▸ Set problem:
Update the data below by changing "Short ID" to "Record ID", keeping all other text unchanged.

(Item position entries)
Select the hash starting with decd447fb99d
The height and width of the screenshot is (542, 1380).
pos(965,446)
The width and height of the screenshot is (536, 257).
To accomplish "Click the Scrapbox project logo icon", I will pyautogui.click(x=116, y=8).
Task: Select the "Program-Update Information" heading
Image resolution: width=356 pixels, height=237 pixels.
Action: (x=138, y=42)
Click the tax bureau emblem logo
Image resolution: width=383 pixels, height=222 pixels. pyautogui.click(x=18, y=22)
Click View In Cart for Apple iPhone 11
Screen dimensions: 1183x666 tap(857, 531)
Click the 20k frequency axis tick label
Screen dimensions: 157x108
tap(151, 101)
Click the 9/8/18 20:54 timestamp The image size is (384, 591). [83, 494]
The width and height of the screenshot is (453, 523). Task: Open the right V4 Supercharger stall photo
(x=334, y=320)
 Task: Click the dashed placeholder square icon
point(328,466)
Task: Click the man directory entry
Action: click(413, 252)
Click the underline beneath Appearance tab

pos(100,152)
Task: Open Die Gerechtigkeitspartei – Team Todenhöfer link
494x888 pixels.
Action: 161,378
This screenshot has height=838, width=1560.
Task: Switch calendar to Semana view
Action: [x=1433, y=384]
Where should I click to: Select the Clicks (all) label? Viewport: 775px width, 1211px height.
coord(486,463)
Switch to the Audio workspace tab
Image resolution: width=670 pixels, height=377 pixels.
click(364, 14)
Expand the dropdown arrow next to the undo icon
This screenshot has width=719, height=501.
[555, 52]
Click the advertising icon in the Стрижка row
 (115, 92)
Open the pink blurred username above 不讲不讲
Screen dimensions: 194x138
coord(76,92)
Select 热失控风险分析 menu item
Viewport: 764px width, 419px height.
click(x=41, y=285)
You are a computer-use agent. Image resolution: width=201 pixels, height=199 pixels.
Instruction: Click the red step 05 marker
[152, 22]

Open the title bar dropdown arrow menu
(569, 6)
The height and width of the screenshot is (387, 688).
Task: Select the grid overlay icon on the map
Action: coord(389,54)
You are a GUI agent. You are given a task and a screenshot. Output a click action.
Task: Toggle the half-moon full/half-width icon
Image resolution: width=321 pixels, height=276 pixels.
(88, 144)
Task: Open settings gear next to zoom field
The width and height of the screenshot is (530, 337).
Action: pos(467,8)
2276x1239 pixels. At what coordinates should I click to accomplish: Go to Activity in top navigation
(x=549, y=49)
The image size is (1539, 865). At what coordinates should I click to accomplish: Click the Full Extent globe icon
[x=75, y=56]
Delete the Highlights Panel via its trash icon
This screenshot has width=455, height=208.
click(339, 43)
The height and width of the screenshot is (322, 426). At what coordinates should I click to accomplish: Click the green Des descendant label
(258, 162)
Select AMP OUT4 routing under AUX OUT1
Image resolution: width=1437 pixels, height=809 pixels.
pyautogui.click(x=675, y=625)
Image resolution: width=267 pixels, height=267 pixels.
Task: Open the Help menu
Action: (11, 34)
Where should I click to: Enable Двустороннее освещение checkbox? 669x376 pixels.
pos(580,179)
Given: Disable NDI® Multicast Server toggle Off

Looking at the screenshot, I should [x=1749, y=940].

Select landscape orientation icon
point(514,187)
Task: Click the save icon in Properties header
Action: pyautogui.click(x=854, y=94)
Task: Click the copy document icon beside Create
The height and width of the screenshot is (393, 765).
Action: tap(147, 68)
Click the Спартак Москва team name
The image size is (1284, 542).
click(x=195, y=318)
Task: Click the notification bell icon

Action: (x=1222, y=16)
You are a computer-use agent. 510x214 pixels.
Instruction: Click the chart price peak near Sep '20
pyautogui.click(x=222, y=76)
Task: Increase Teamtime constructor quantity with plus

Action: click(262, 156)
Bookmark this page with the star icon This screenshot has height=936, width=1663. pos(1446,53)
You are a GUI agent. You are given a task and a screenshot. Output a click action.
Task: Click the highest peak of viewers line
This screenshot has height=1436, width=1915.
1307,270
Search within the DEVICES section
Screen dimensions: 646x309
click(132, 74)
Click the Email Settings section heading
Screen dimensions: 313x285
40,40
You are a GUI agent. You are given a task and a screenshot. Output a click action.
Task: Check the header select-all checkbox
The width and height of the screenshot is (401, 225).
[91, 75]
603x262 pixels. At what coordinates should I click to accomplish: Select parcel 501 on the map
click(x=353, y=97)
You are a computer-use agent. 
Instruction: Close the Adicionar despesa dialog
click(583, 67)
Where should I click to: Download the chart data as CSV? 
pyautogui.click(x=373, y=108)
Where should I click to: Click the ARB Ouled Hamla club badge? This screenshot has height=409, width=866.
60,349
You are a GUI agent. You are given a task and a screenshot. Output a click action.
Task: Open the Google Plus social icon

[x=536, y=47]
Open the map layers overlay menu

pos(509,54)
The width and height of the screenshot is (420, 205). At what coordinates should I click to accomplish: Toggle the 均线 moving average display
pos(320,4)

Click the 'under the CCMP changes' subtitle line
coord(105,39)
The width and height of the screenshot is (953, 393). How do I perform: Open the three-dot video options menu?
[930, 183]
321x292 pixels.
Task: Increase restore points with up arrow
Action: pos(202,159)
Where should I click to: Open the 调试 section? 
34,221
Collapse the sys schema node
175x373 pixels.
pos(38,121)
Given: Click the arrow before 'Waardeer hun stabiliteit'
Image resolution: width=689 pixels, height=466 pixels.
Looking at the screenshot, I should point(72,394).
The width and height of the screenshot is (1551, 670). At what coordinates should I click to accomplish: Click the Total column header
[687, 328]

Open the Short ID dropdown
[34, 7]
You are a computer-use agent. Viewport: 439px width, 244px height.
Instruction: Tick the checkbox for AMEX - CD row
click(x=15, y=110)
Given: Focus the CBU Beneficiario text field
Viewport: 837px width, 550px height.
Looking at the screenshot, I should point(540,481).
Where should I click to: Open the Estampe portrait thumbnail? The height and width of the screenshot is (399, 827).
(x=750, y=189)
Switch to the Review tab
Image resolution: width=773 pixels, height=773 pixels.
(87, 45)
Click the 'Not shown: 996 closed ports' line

▸ Finished exercise:
Select the hash starting with decd447fb99d
The height and width of the screenshot is (542, 1380).
pos(965,446)
The width and height of the screenshot is (536, 257).
To accomplish "Click the Scrapbox project logo icon", I will pyautogui.click(x=116, y=8).
Task: Select the "Program-Update Information" heading
Image resolution: width=356 pixels, height=237 pixels.
Action: (x=138, y=42)
Click the tax bureau emblem logo
Image resolution: width=383 pixels, height=222 pixels. pyautogui.click(x=18, y=22)
Click View In Cart for Apple iPhone 11
Screen dimensions: 1183x666 tap(857, 531)
Click the 20k frequency axis tick label
Screen dimensions: 157x108
tap(151, 101)
Click the 9/8/18 20:54 timestamp The image size is (384, 591). [83, 494]
The width and height of the screenshot is (453, 523). Task: Open the right V4 Supercharger stall photo
(x=334, y=320)
 Task: Click the dashed placeholder square icon
point(328,466)
Task: Click the man directory entry
Action: click(413, 252)
Click the underline beneath Appearance tab

pos(100,152)
Task: Open Die Gerechtigkeitspartei – Team Todenhöfer link
494x888 pixels.
Action: 161,378
This screenshot has height=838, width=1560.
Task: Switch calendar to Semana view
Action: [x=1433, y=384]
Where should I click to: Select the Clicks (all) label? Viewport: 775px width, 1211px height.
coord(486,463)
Switch to the Audio workspace tab
Image resolution: width=670 pixels, height=377 pixels.
click(364, 14)
Expand the dropdown arrow next to the undo icon
This screenshot has width=719, height=501.
[555, 52]
Click the advertising icon in the Стрижка row
 (115, 92)
Open the pink blurred username above 不讲不讲
Screen dimensions: 194x138
coord(76,92)
Select 热失控风险分析 menu item
Viewport: 764px width, 419px height.
click(x=41, y=285)
You are a computer-use agent. Image resolution: width=201 pixels, height=199 pixels.
Instruction: Click the red step 05 marker
[152, 22]

Open the title bar dropdown arrow menu
(569, 6)
The height and width of the screenshot is (387, 688).
Task: Select the grid overlay icon on the map
Action: coord(389,54)
You are a GUI agent. You are given a task and a screenshot. Output a click action.
Task: Toggle the half-moon full/half-width icon
Image resolution: width=321 pixels, height=276 pixels.
(88, 144)
Task: Open settings gear next to zoom field
The width and height of the screenshot is (530, 337).
Action: pos(467,8)
2276x1239 pixels. At what coordinates should I click to accomplish: Go to Activity in top navigation
(x=549, y=49)
The image size is (1539, 865). At what coordinates should I click to accomplish: Click the Full Extent globe icon
[x=75, y=56]
Delete the Highlights Panel via its trash icon
This screenshot has width=455, height=208.
click(339, 43)
The height and width of the screenshot is (322, 426). At what coordinates should I click to accomplish: Click the green Des descendant label
(258, 162)
Select AMP OUT4 routing under AUX OUT1
Image resolution: width=1437 pixels, height=809 pixels.
pyautogui.click(x=675, y=625)
Image resolution: width=267 pixels, height=267 pixels.
Task: Open the Help menu
Action: (11, 34)
Where should I click to: Enable Двустороннее освещение checkbox? 669x376 pixels.
pos(580,179)
Given: Disable NDI® Multicast Server toggle Off

Looking at the screenshot, I should [x=1749, y=940].

Select landscape orientation icon
point(514,187)
Task: Click the save icon in Properties header
Action: pyautogui.click(x=854, y=94)
Task: Click the copy document icon beside Create
The height and width of the screenshot is (393, 765).
Action: tap(147, 68)
Click the Спартак Москва team name
The image size is (1284, 542).
click(x=195, y=318)
Task: Click the notification bell icon

Action: (x=1222, y=16)
You are a computer-use agent. 510x214 pixels.
Instruction: Click the chart price peak near Sep '20
pyautogui.click(x=222, y=76)
Task: Increase Teamtime constructor quantity with plus

Action: click(262, 156)
Bookmark this page with the star icon This screenshot has height=936, width=1663. pos(1446,53)
You are a GUI agent. You are given a task and a screenshot. Output a click action.
Task: Click the highest peak of viewers line
This screenshot has height=1436, width=1915.
1307,270
Search within the DEVICES section
Screen dimensions: 646x309
click(132, 74)
Click the Email Settings section heading
Screen dimensions: 313x285
40,40
You are a GUI agent. You are given a task and a screenshot. Output a click action.
Task: Check the header select-all checkbox
The width and height of the screenshot is (401, 225).
[91, 75]
603x262 pixels. At what coordinates should I click to accomplish: Select parcel 501 on the map
click(x=353, y=97)
You are a computer-use agent. 
Instruction: Close the Adicionar despesa dialog
click(583, 67)
Where should I click to: Download the chart data as CSV? 
pyautogui.click(x=373, y=108)
Where should I click to: Click the ARB Ouled Hamla club badge? This screenshot has height=409, width=866.
60,349
You are a GUI agent. You are given a task and a screenshot. Output a click action.
Task: Open the Google Plus social icon

[x=536, y=47]
Open the map layers overlay menu

pos(509,54)
The width and height of the screenshot is (420, 205). At what coordinates should I click to accomplish: Toggle the 均线 moving average display
pos(320,4)

Click the 'under the CCMP changes' subtitle line
coord(105,39)
The width and height of the screenshot is (953, 393). How do I perform: Open the three-dot video options menu?
[930, 183]
321x292 pixels.
Task: Increase restore points with up arrow
Action: pos(202,159)
Where should I click to: Open the 调试 section? 
34,221
Collapse the sys schema node
175x373 pixels.
pos(38,121)
Given: Click the arrow before 'Waardeer hun stabiliteit'
Image resolution: width=689 pixels, height=466 pixels.
Looking at the screenshot, I should point(72,394).
The width and height of the screenshot is (1551, 670). At what coordinates should I click to accomplish: Click the Total column header
[687, 328]

Open the Record ID dropdown
[34, 7]
You are a computer-use agent. Viewport: 439px width, 244px height.
Instruction: Tick the checkbox for AMEX - CD row
click(x=15, y=110)
Given: Focus the CBU Beneficiario text field
Viewport: 837px width, 550px height.
Looking at the screenshot, I should point(540,481).
Where should I click to: Open the Estampe portrait thumbnail? The height and width of the screenshot is (399, 827).
(x=750, y=189)
Switch to the Review tab
Image resolution: width=773 pixels, height=773 pixels.
(87, 45)
Click the 'Not shown: 996 closed ports' line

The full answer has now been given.